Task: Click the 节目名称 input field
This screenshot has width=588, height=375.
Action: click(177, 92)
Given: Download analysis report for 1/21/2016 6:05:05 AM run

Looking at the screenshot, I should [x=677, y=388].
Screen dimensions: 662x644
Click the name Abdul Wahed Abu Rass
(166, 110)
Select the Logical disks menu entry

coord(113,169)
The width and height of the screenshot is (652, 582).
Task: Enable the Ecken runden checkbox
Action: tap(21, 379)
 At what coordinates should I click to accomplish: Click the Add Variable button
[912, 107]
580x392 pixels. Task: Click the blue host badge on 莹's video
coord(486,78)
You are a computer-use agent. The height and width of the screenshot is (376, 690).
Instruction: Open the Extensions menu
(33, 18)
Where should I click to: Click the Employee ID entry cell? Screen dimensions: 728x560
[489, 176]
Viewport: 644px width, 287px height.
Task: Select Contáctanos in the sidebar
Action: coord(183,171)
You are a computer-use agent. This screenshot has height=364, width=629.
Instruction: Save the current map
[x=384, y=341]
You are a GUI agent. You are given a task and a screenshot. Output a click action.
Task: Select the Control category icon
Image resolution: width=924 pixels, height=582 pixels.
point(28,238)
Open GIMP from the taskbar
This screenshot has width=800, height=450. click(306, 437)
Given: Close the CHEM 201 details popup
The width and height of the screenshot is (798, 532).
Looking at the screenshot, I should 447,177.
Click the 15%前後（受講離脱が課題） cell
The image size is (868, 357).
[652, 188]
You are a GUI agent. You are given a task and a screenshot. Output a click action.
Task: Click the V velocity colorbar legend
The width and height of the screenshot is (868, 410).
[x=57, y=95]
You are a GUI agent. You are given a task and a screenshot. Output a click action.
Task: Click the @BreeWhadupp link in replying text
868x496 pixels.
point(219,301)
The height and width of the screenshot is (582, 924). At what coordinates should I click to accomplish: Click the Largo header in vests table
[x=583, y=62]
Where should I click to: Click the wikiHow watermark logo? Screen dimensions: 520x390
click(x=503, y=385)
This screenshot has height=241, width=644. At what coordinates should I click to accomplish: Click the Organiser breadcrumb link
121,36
□ □ □
◆ YOUR TASK ◆
Every record must be output again with its wording unchanged.

◆ RESULT ◆
Task: Click the 节目名称 input field
This screenshot has width=588, height=375.
Action: click(177, 92)
Given: Download analysis report for 1/21/2016 6:05:05 AM run

Looking at the screenshot, I should [x=677, y=388].
Screen dimensions: 662x644
Click the name Abdul Wahed Abu Rass
(166, 110)
Select the Logical disks menu entry

coord(113,169)
The width and height of the screenshot is (652, 582).
Task: Enable the Ecken runden checkbox
Action: tap(21, 379)
 At what coordinates should I click to accomplish: Click the Add Variable button
[912, 107]
580x392 pixels. Task: Click the blue host badge on 莹's video
coord(486,78)
You are a computer-use agent. The height and width of the screenshot is (376, 690).
Instruction: Open the Extensions menu
(33, 18)
Where should I click to: Click the Employee ID entry cell? Screen dimensions: 728x560
[489, 176]
Viewport: 644px width, 287px height.
Task: Select Contáctanos in the sidebar
Action: coord(183,171)
You are a computer-use agent. This screenshot has height=364, width=629.
Instruction: Save the current map
[x=384, y=341]
You are a GUI agent. You are given a task and a screenshot. Output a click action.
Task: Select the Control category icon
Image resolution: width=924 pixels, height=582 pixels.
point(28,238)
Open GIMP from the taskbar
This screenshot has width=800, height=450. click(306, 437)
Given: Close the CHEM 201 details popup
The width and height of the screenshot is (798, 532).
Looking at the screenshot, I should 447,177.
Click the 15%前後（受講離脱が課題） cell
The image size is (868, 357).
[652, 188]
You are a GUI agent. You are given a task and a screenshot. Output a click action.
Task: Click the V velocity colorbar legend
The width and height of the screenshot is (868, 410).
[x=57, y=95]
You are a GUI agent. You are given a task and a screenshot. Output a click action.
Task: Click the @BreeWhadupp link in replying text
868x496 pixels.
point(219,301)
The height and width of the screenshot is (582, 924). At what coordinates should I click to accomplish: Click the Largo header in vests table
[x=583, y=62]
Where should I click to: Click the wikiHow watermark logo? Screen dimensions: 520x390
click(x=503, y=385)
This screenshot has height=241, width=644. At what coordinates should I click to accomplish: Click the Organiser breadcrumb link
121,36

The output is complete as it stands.